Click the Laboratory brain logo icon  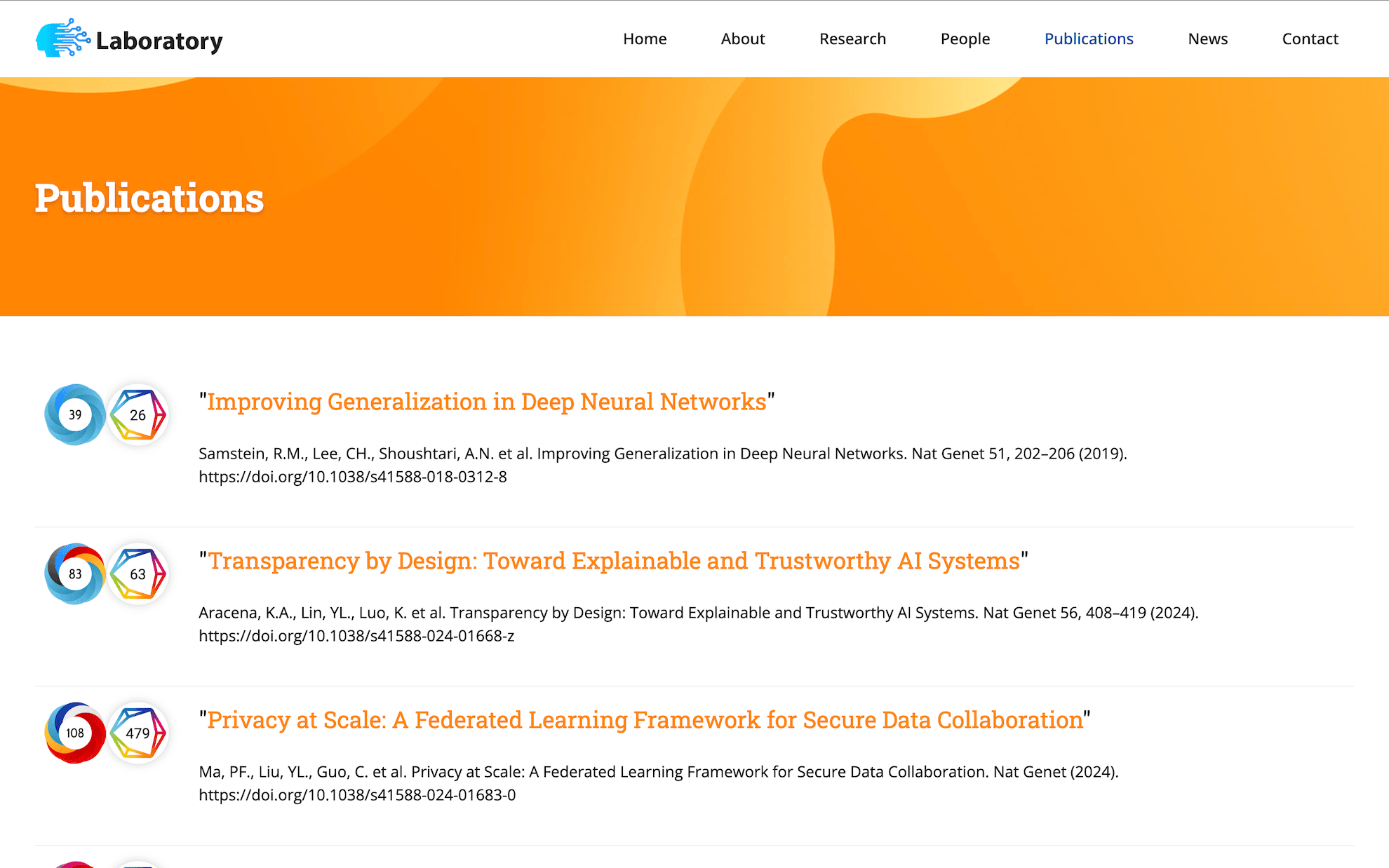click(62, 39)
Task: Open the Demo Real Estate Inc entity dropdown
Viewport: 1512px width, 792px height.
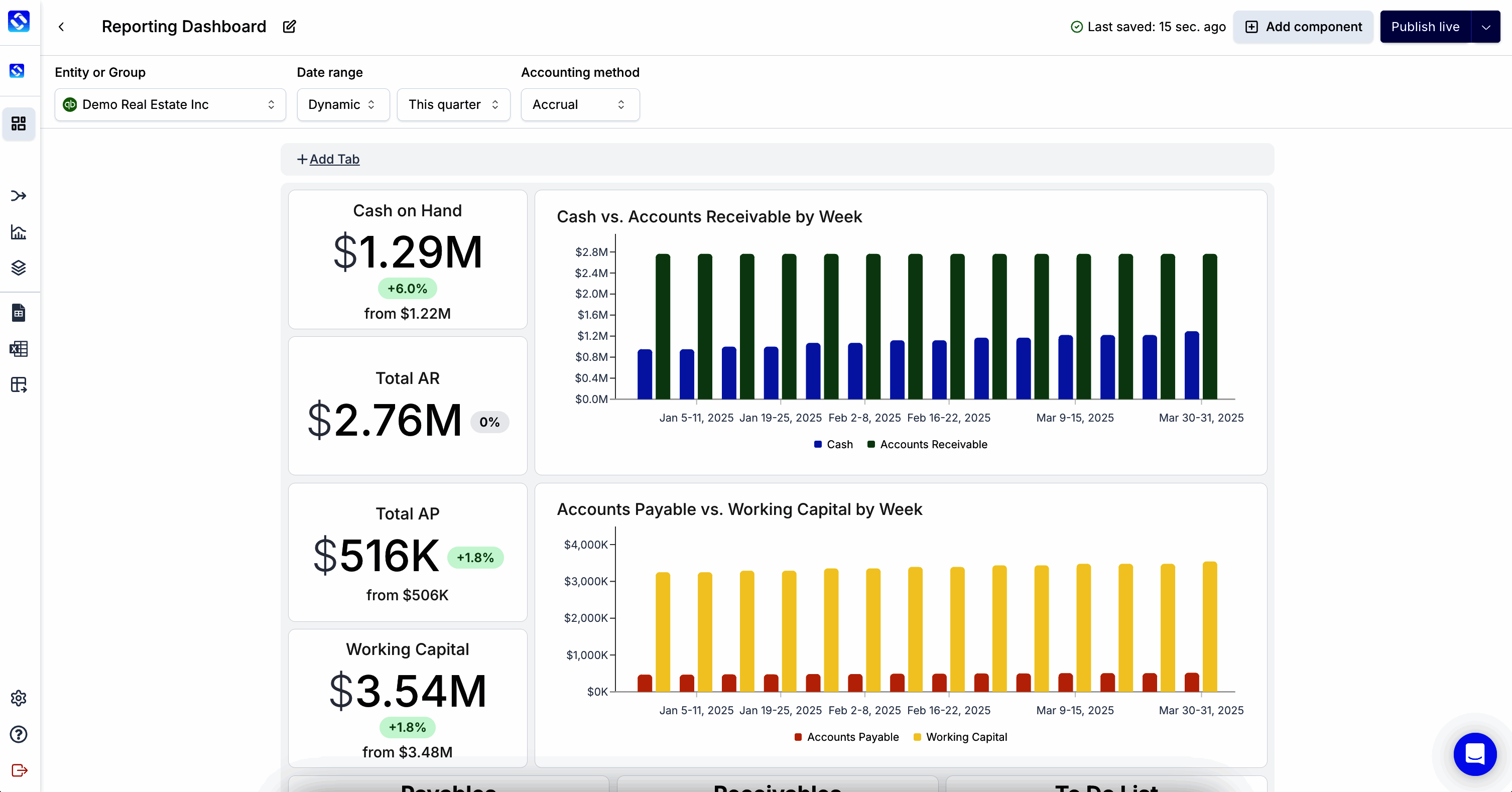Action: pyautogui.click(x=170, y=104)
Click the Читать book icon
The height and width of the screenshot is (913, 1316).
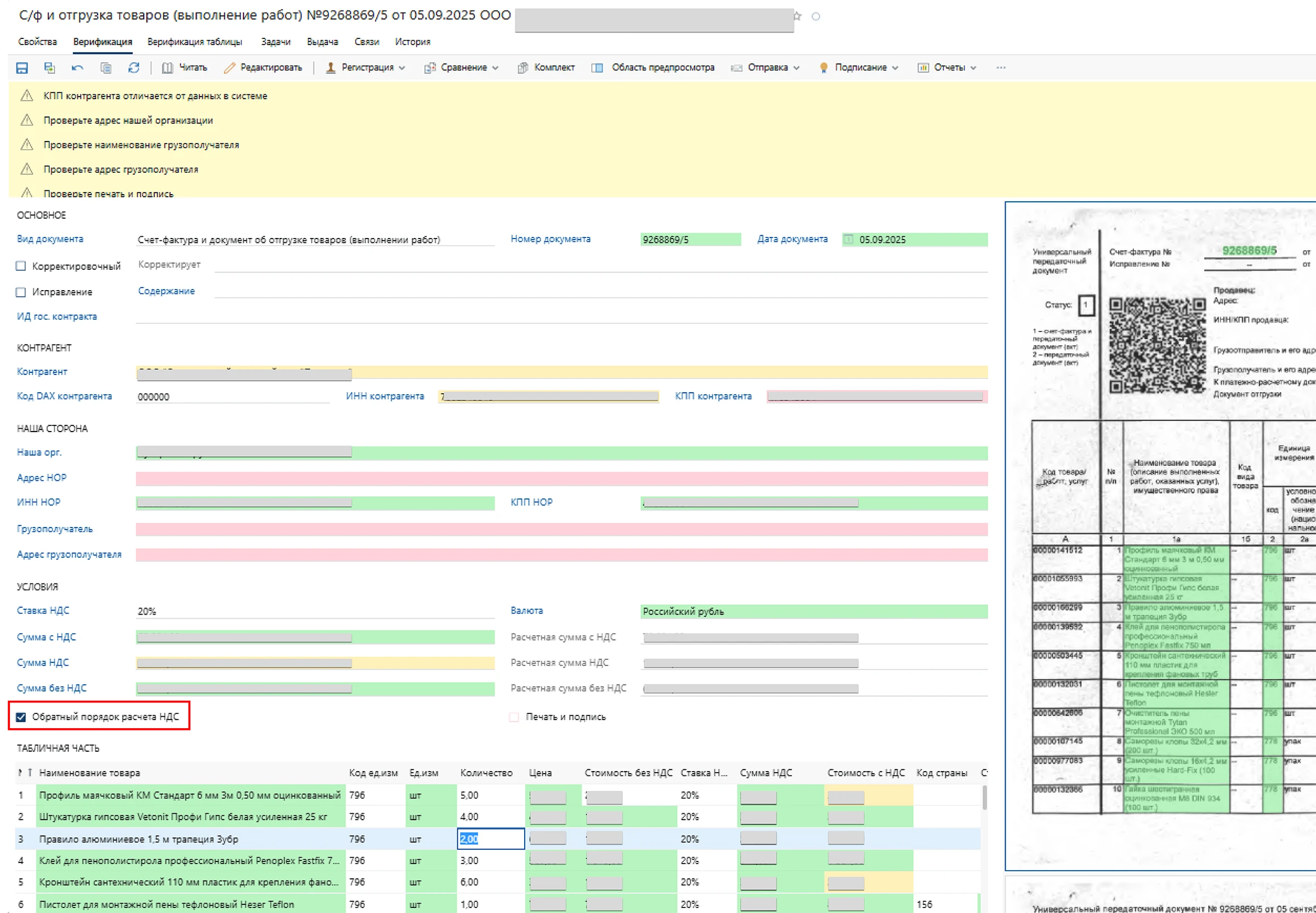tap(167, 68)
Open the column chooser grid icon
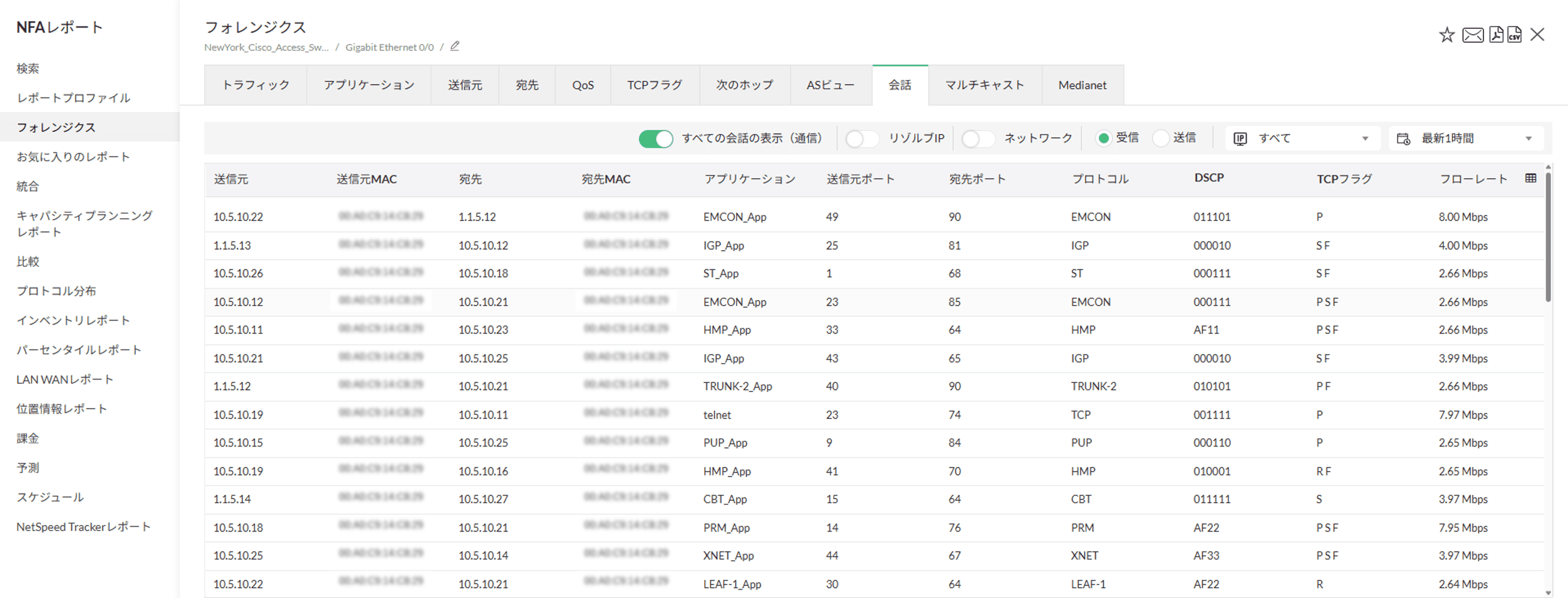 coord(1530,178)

#### TRY IT
Please write out the lines from the one that holds "The height and" through the end of the material, both ends included, exactly and with no pictures.

#### RESPONSE FOR THIS EXERCISE
The height and width of the screenshot is (913, 1316).
tap(167, 68)
Open the column chooser grid icon
 coord(1530,178)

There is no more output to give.